A disease which is prevalent among the Dine’ is called Navajo Neuropathy. It is a gradual loss of the  ability to use the extremities, especially the hands. It usually results in death by age four. The Indian Health Services think it is caused by a genetic trait of the Dine’, but the researchers want to test to see if it could have an environmental cause. They have been unable to do this, because the Dine’ medicine people consider DNA sacred and inviolate. The medicine people are highly respected. In Gallup’s Indian Medical Center, modern medicine and such traditional healing arts as sand painting are  practiced simultaneously. The Dine’ government are talking with the medicine people to try to find a way that the research can be done without offending.
So, why do the Dine not leave? Many have, but the Dinetah is sacred to many.
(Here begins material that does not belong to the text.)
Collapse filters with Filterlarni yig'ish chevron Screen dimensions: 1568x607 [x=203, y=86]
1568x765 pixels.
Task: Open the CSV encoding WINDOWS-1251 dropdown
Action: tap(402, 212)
Four sacred mountains mark its corners. When a baby is born, it’s umbilical is buried, symbolizing a bond with the land, which is as strong as the bond to a mother.
The Dine’ are not the only New Mexico Natives adversely affected by work being done with radioactive materials. The Los Alamos National Laboratory is very near some streams which are tributaries of the Rio Grande. Pueblo Natives have lived along the Rio Grande’ since the time of their Anasazi ancestors. There is an abnormally high rate of cancer among the Pueblo people. A few years ago, I read that the Federal Government was refusing to fund any research into the reasons for the cancer. I don’t know whether that is still true.
New Mexico’s official nickname is the Land of Enchantment. You have to go there to see how apt that is. The natural beauty is so intense, it seems mystical. It is a land of multiple cultures and languages. It has a unique architecture, using sand and mud to symbolize the close ties the people have with the earth. But it is being poisoned by the nuclear industry, as are other natural wonderlands, such as Colorado, the Columbia River and Tennessee.
One of the things Shuey’s research team wants to do, is to provide opportunities for the Dine’ to continue the research. They want to enable the Dine’ to gain the education necessary to become doctors, health care workers and researchers. What would happen if they were given the opportunity to support themselves, without having to go down into the mines? What would happen?